Designed in part as a soundtrack to an imagined summer – a musical place of escape when the world itself has become too much- Parasol, the new album by Scottish-born, South Korea-based multi-instrumentalist David Skimming is certainly a shimmering, sun-lit thing. Music as deliberate escapism perhaps but there’s also a strange sadness at the heart of its melodies too, a vulnerability that isn’t purely beach-life bliss. Indeed, although the deftly struck guitars vibrate and dance like a heat haze, the vocals, on their wave of reverb, still carry echoes of a far colder, 90s indie ambience; clearly the north hasn’t fully left Skimming’s bones. 

Sonically, there are echoes of slow-core’s stately, deliberately simplistic statements but the tremulous addition of those swaying guitar notes certainly dance towards surf-pop textures. Those guitars (and occasional keys) really do shape intriguing shapes and lines- played with exacting eloquence- evocative of two worlds, two climates even, in beautiful collision. Programmed beats meander things along further – never throwing unnecessary frills in the mix- creating an immersive, hazy sound mirage to become lost within. 

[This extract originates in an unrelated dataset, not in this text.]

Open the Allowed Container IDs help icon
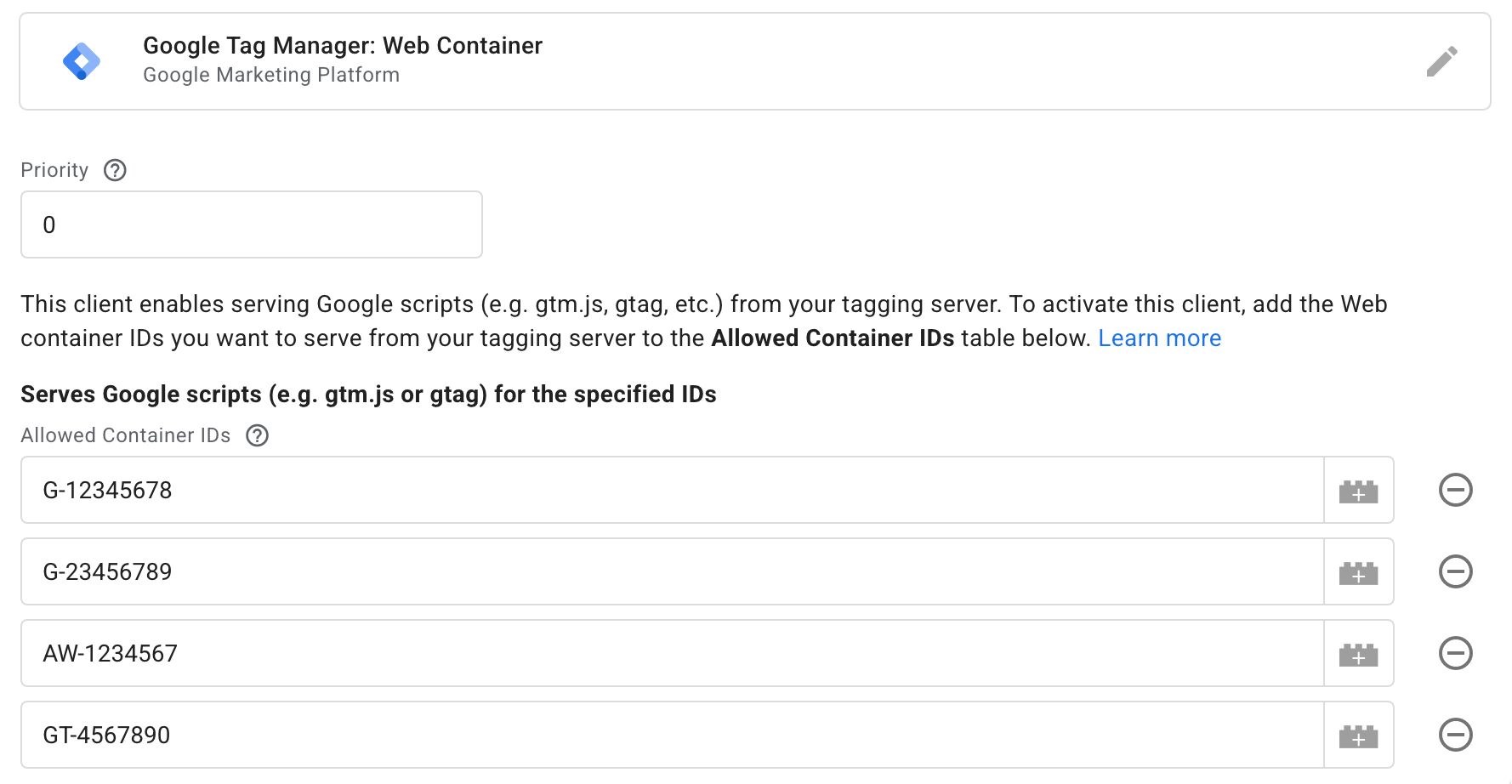257,435
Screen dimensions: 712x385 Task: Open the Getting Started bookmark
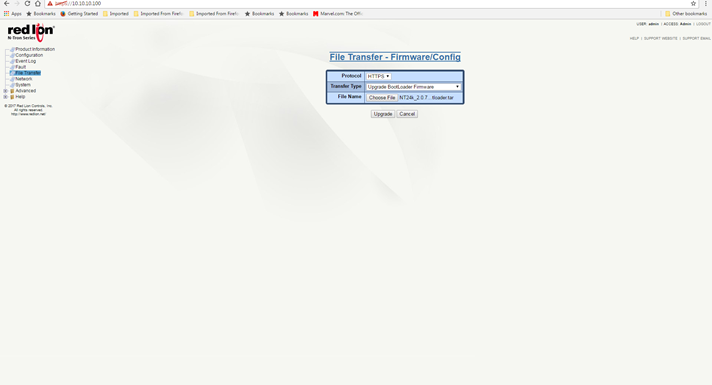coord(79,14)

Intricate and atmospheric, there is a dream-like quality to the sound worlds crafted here – but real beauty too- particularly in the yearning, emotive melodic lines of the vocals – an emotive impact bolstered further by the introspective poignancy of the words themselves. Parasol is a finely woven thing and one that you can easily and very happily become hypnotised by.  

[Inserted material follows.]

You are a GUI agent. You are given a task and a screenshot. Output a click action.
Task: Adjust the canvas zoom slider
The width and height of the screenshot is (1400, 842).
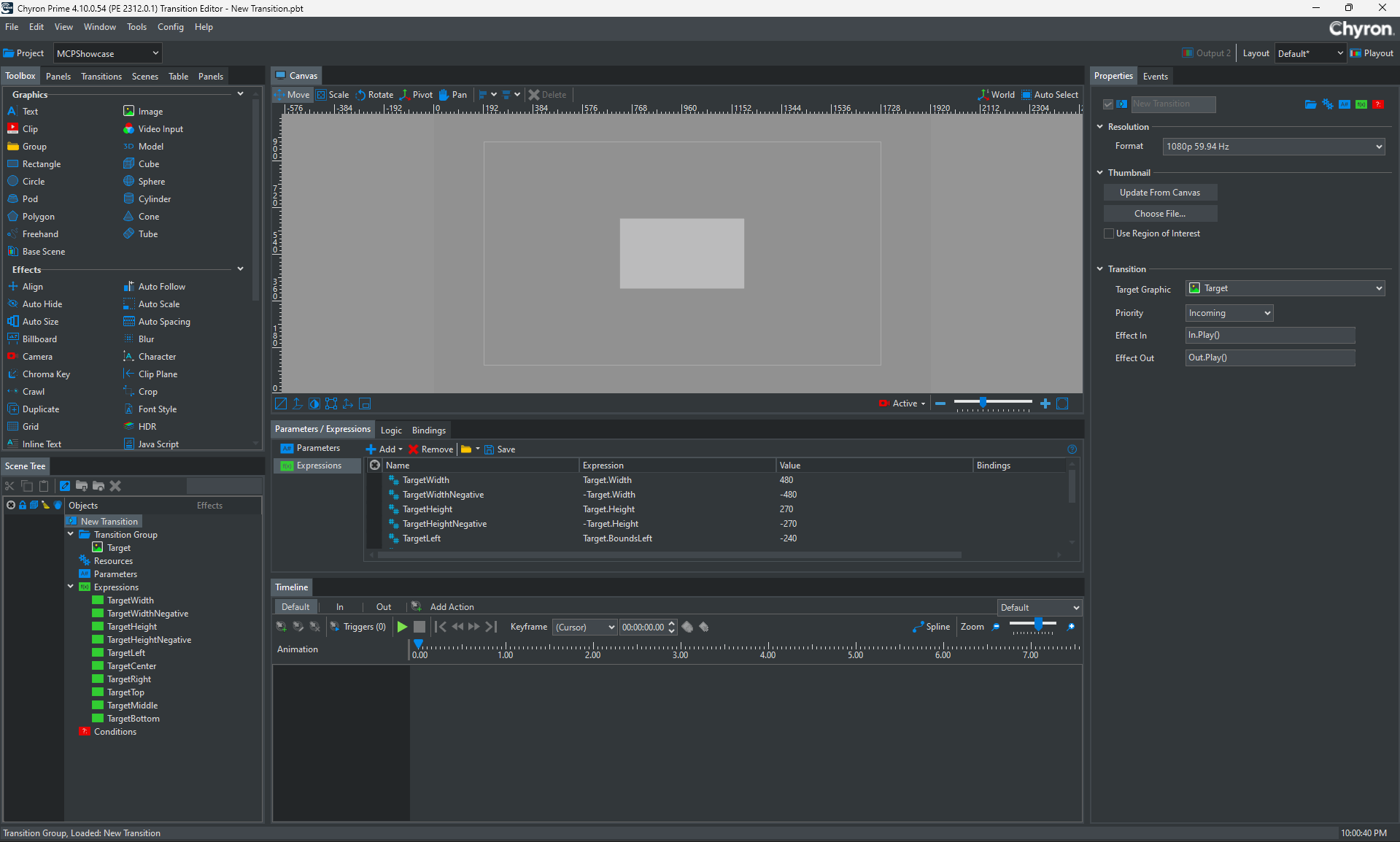click(983, 403)
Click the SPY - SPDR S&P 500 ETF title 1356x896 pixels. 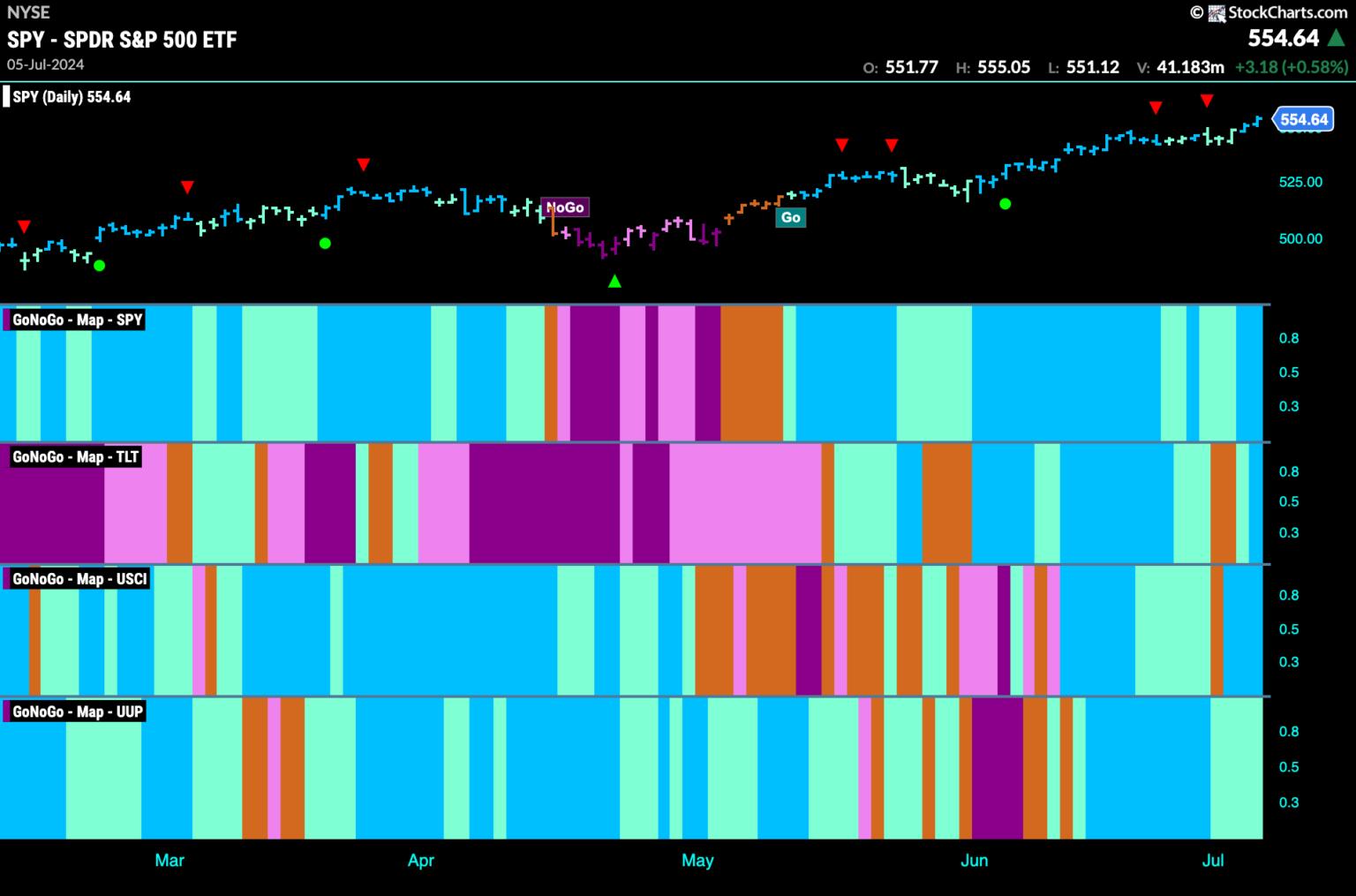[x=122, y=40]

After Sun takes that nostalgic dance-inflected early indie sound further, the warmth of the summer still clinging to its skin. Up pushes that cold-world reverb to the fore but this seems to allow the song to take on even dreamier resonance. The album as a whole is certainly a mood; each song blending as one aligned and cohesive whole – where subtle sonic shifts drift and flow and allow for full immersion to occur. Album closer Deepest of Blue is an elegiac and elegant final statement – and also the first time bass is used in such a forthright manner. It builds and builds slowly – an apt conclusion for an album that’s all about collective impact. 

A parasol shades you from the heat of the midday sun and allows waves and waves of sweet and surprising sea sounds to wash over you- taking your dreams and waking thoughts to new places. This album is no different. 

Lunar Isles has crafted something of real beauty here. Let it lure and lull you into its imagined dreams.